Exercise objective =>
Repeat only what runs from the line with "Given: Switch to the Simulation tab" through the last line of the data below, both included, keeping every word as it is and leaving out the pictures.

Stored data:
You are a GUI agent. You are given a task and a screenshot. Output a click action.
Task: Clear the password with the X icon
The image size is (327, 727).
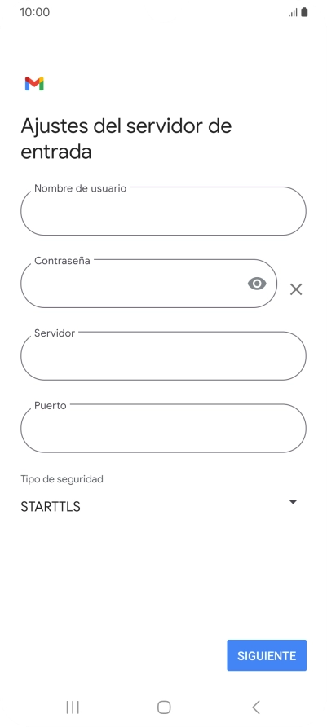pos(296,289)
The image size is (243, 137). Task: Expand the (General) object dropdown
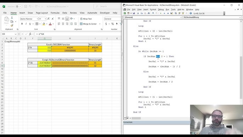click(153, 17)
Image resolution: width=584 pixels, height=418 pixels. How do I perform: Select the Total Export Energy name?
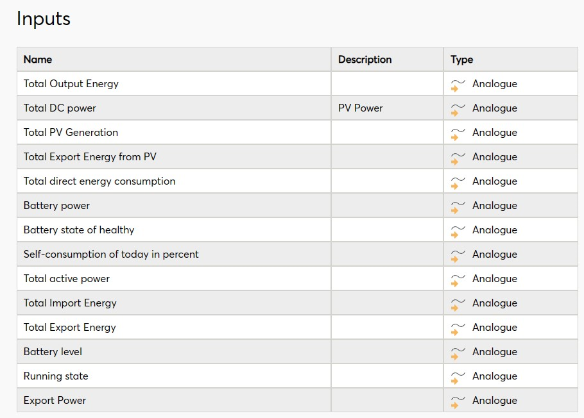[x=70, y=328]
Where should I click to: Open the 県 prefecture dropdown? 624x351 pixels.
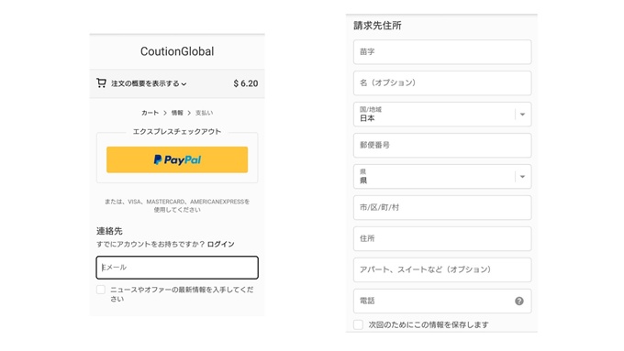442,177
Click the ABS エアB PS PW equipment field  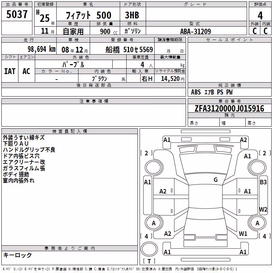coord(212,92)
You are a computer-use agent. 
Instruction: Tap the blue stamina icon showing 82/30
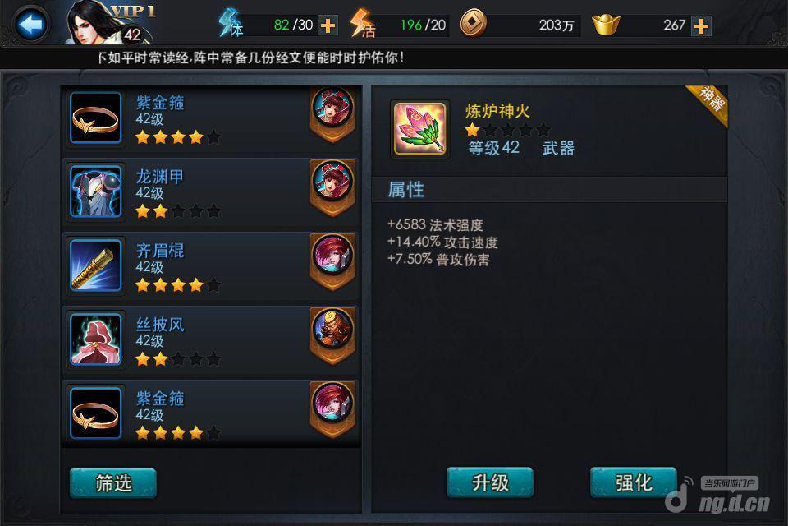[x=231, y=23]
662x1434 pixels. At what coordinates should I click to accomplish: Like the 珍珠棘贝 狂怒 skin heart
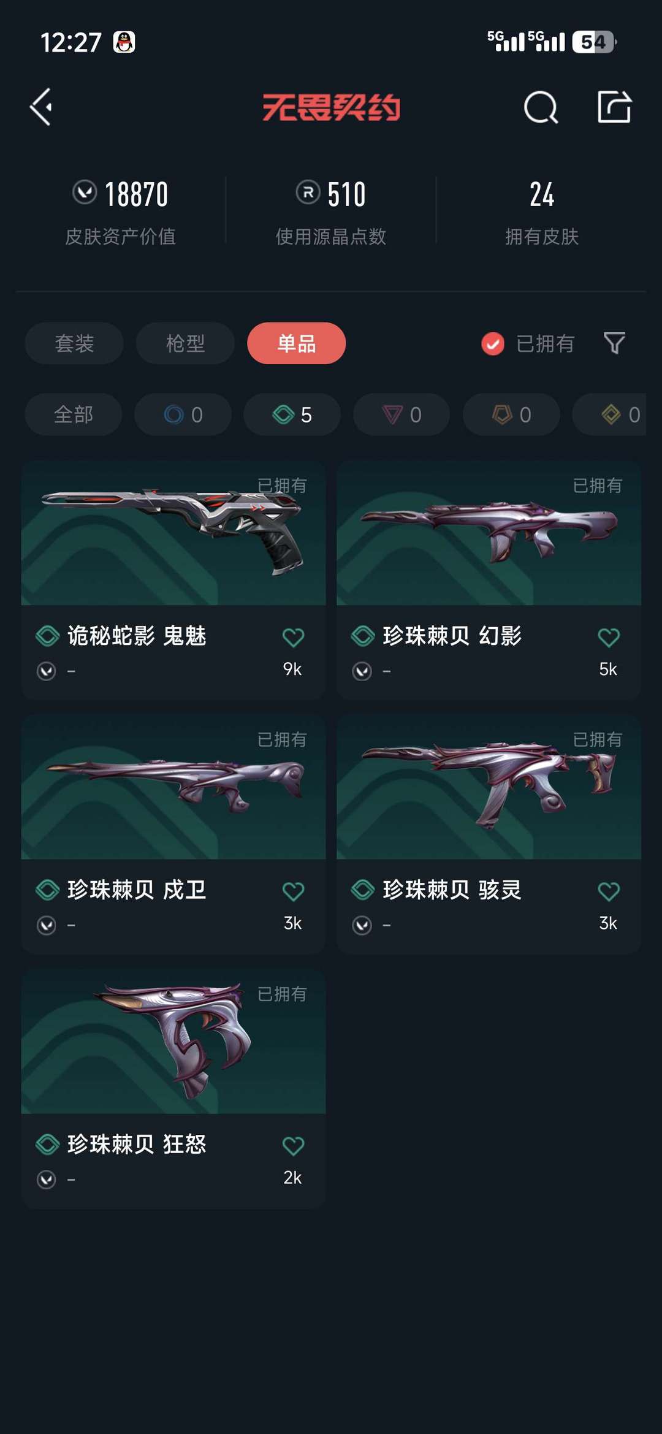pos(293,1146)
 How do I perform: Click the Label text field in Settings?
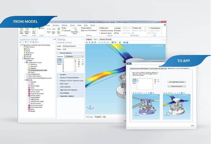pyautogui.click(x=74, y=46)

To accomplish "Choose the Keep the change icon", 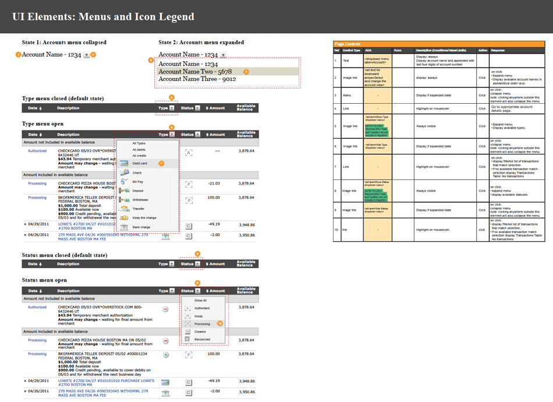I will 124,218.
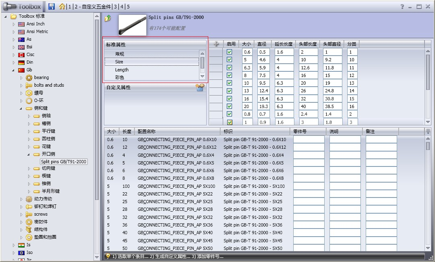Screen dimensions: 435x262
Task: Select the bearing gear icon in tree
Action: pos(29,77)
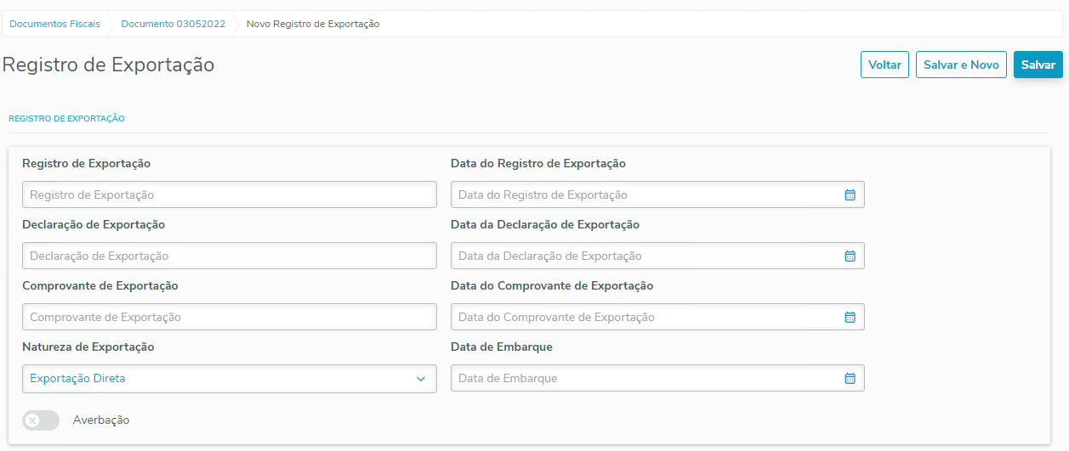Open calendar for Data da Declaração de Exportação
The width and height of the screenshot is (1069, 451).
[849, 256]
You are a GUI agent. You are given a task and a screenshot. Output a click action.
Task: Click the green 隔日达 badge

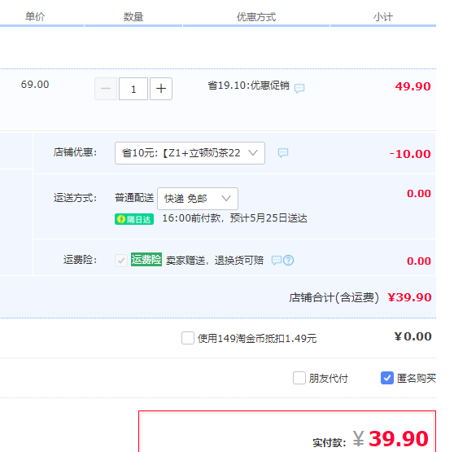tap(134, 219)

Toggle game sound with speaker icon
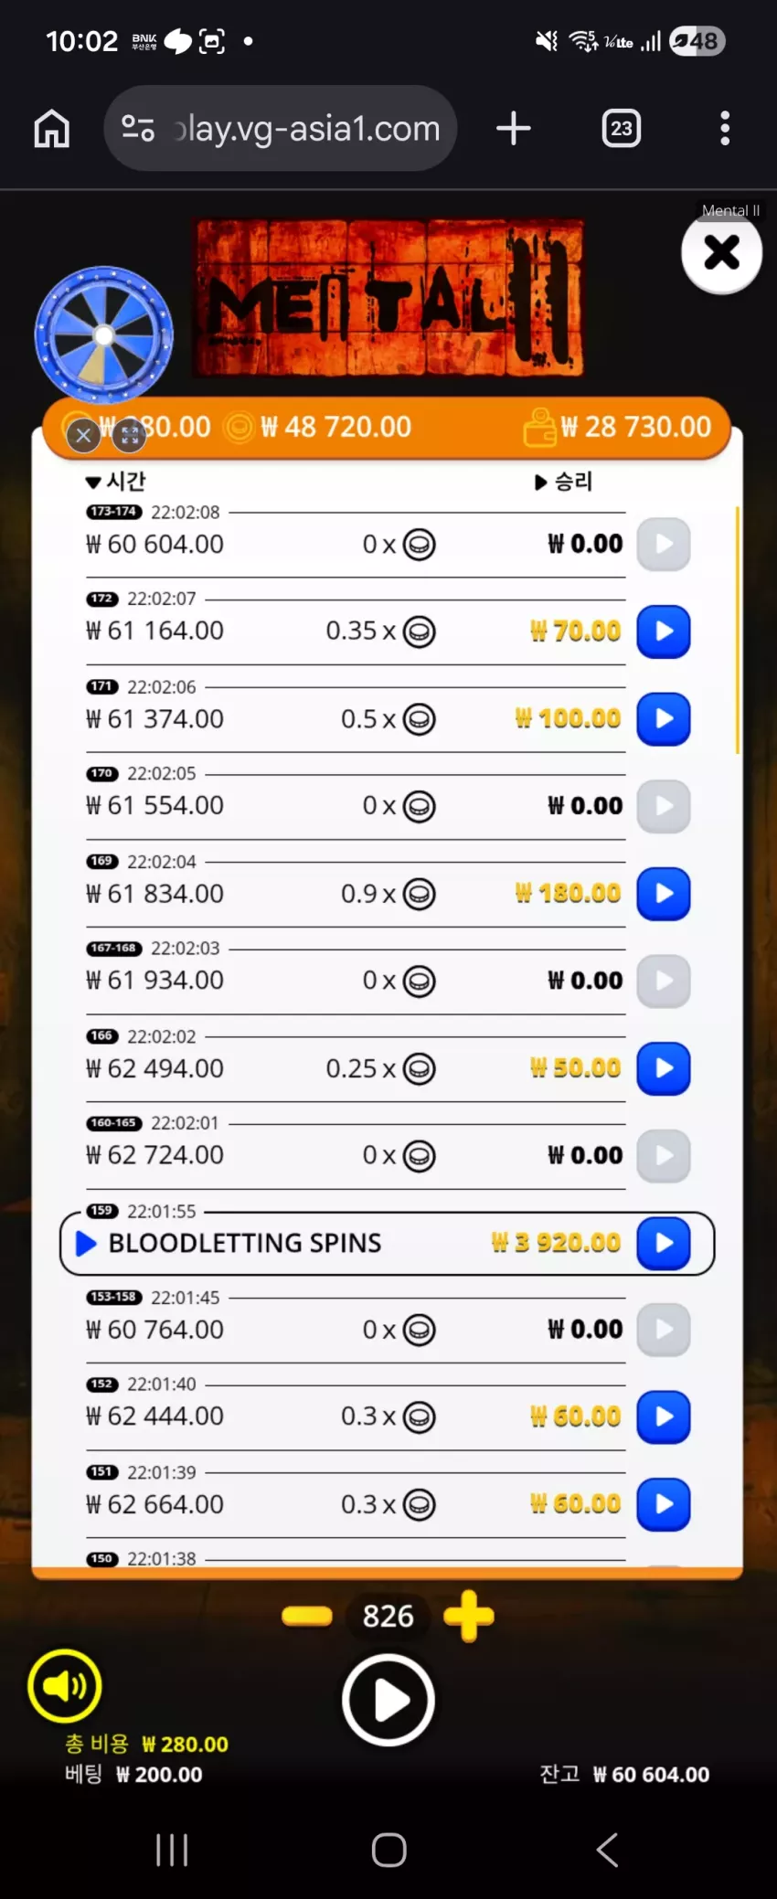tap(64, 1685)
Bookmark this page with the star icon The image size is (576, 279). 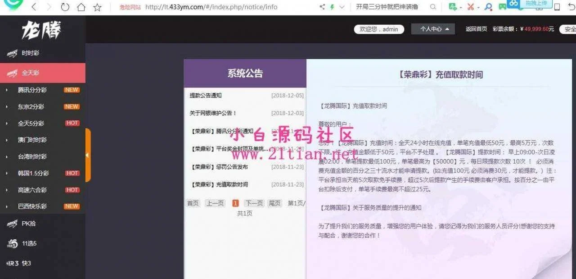point(97,7)
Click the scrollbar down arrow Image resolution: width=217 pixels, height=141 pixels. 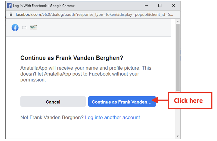tap(178, 136)
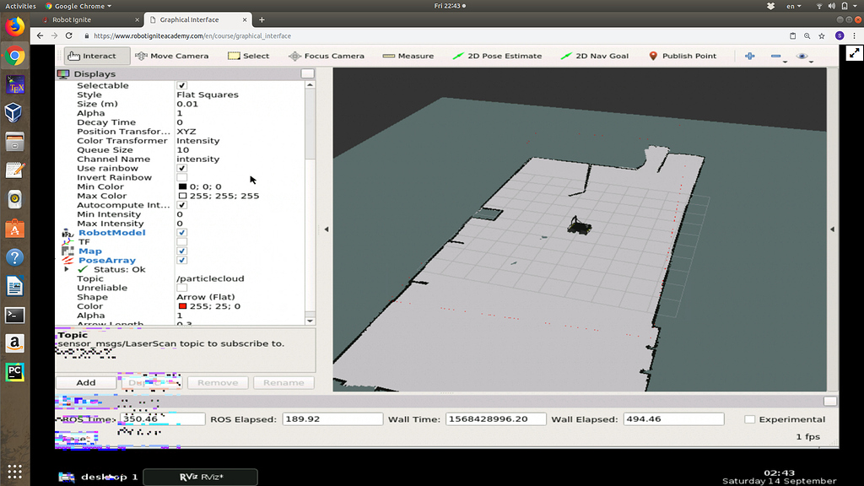Toggle the Experimental checkbox near Wall Elapsed
The height and width of the screenshot is (486, 864).
point(749,419)
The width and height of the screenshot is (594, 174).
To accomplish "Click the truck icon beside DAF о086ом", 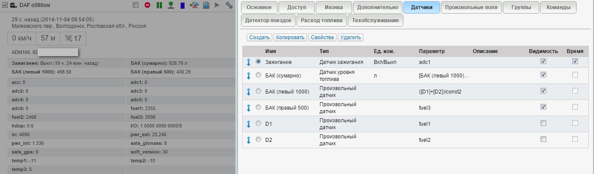I will 13,5.
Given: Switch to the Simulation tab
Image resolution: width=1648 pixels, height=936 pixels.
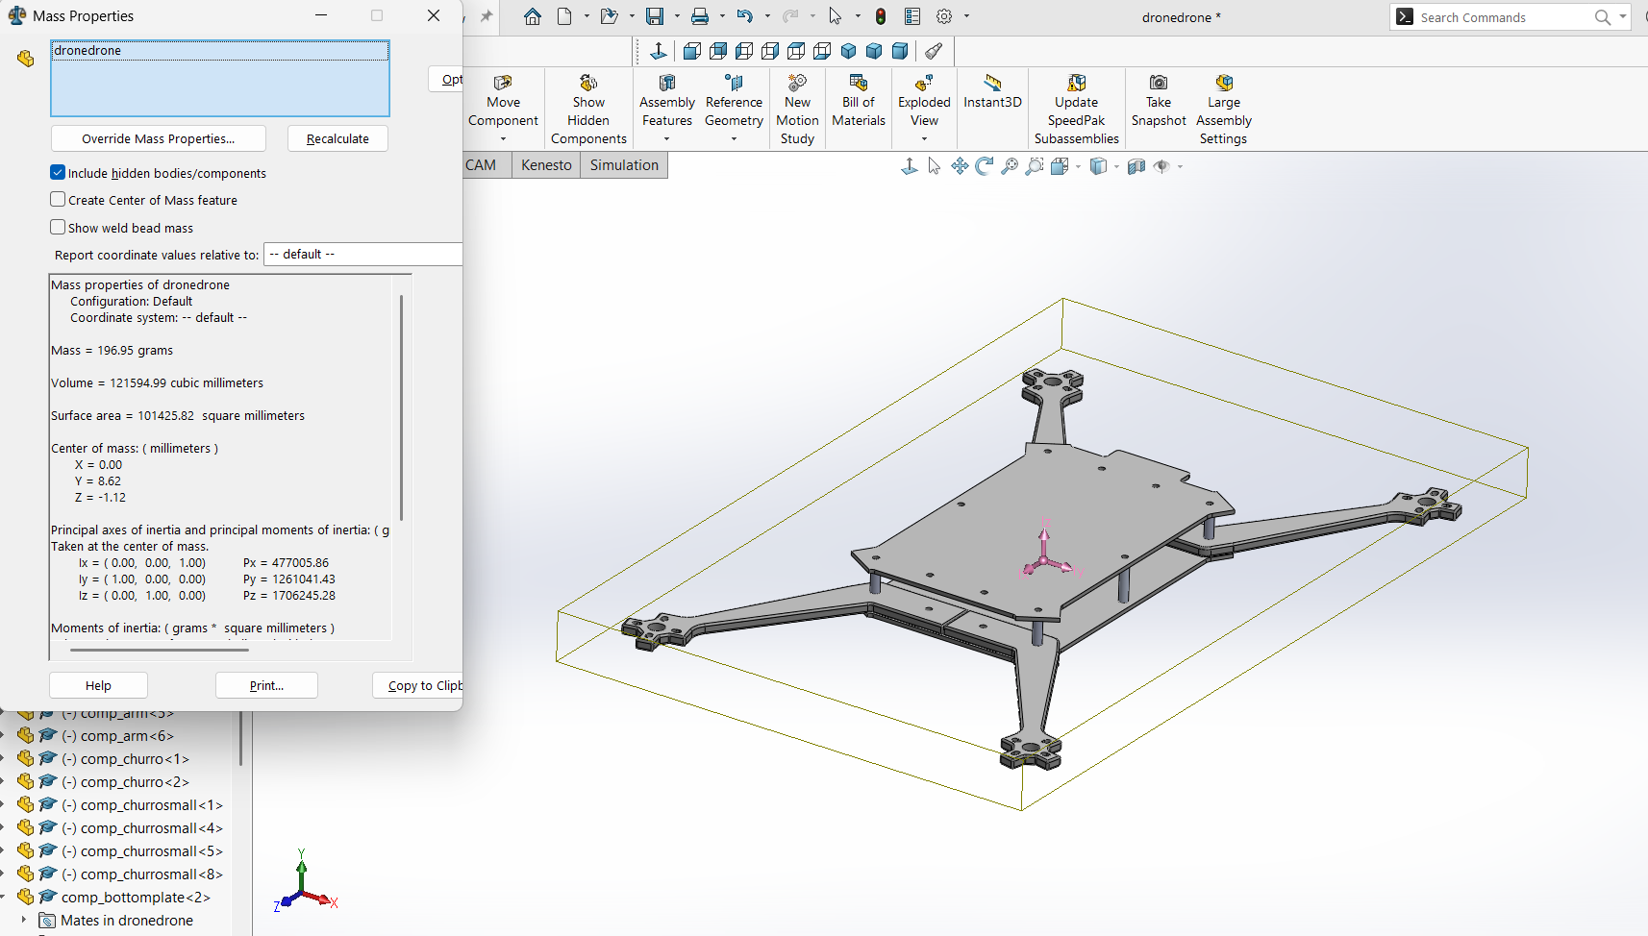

Response to the task =>
Given: Switch to the Simulation tab
Image resolution: width=1648 pixels, height=936 pixels.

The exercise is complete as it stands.